Vierter Artikel. Auch Vorschriften, die sich auf das richterliche Urteilen beziehen, sind im Alten Gesetze enthalten.
a,) Dies scheint nicht. Denn: I. Augustin sagt (6. contra Faustum 2.): „Im Alten Gesetze sind Vorschriften, welche das praktische sittliche Leben betreffen; und solche, welche ein solches Leben nur bezeichnen.“ Also sind da nur Moral- und Ceremonialvorschriften. II. Zu Ps. 118: „Von Deinen Urteilen bin ich nicht abgewichen“ sagt die Glosse (Cassiodors); „d. i. von dem, was Du als Richtschnur des Lebens aufgestellt hast.“ Das sind aber Moralvorschriften.
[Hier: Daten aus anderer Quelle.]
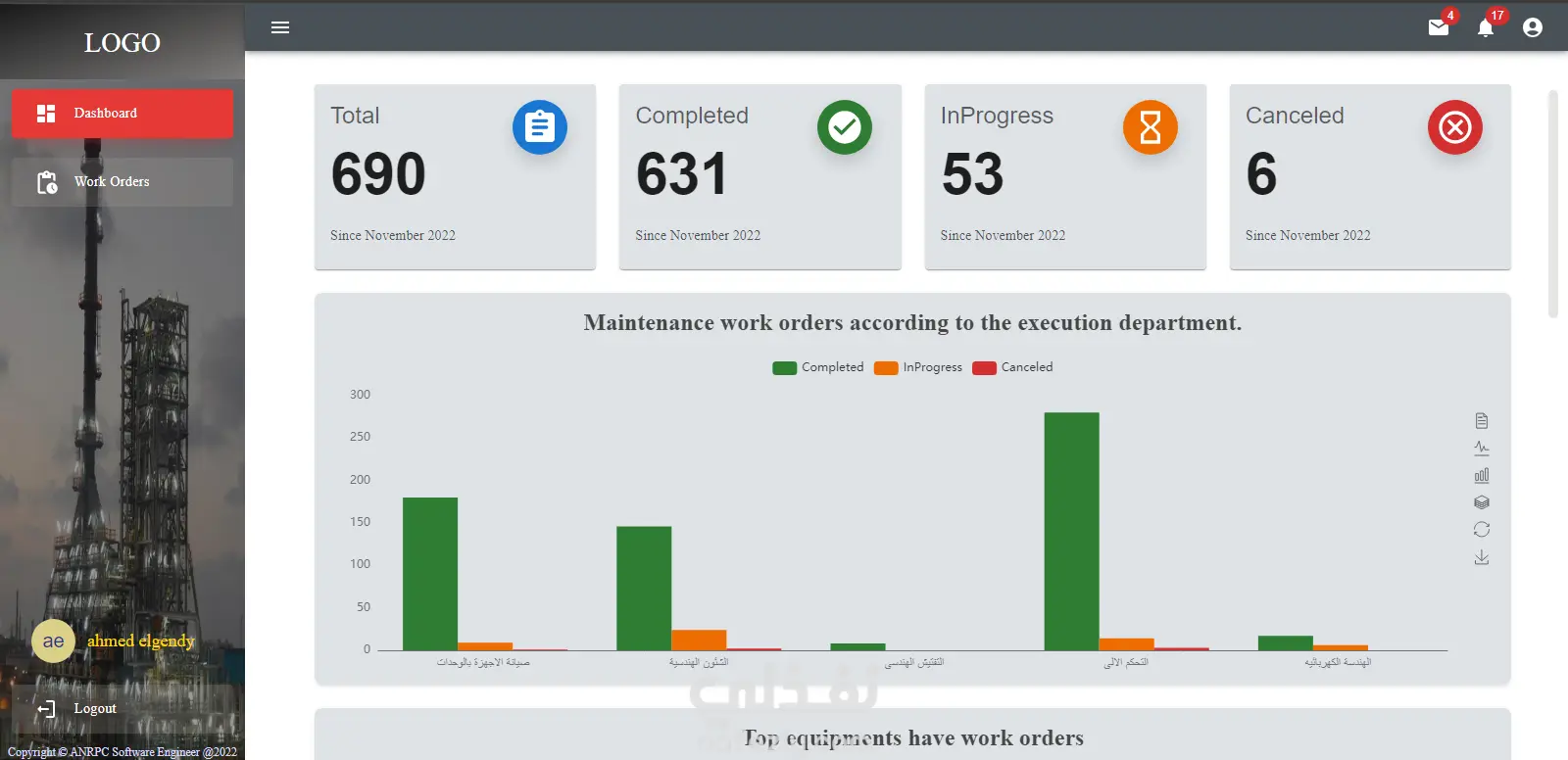Restore the chart with refresh icon
The image size is (1568, 760).
point(1482,530)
Also sind die Vorschriften für das richterliche Urteilen nicht von diesen verschieden. III. Urteilen ist ein Akt der Gerechtigkeit, nach Ps. 93.: „Bis die Gerechtigkeit sich wendet zum Urteile.“ Der Akt der Gerechtigkeit wie der Akt jeder anderen Tugend gehört aber in das Moralgebiet. Auf der anderen Seite heißt es Deut. 6.: „Das sind die Vorschriften und die Ceremonien und die Urteile;“ wo „Vorschriften“ bezeichnet das Moralische.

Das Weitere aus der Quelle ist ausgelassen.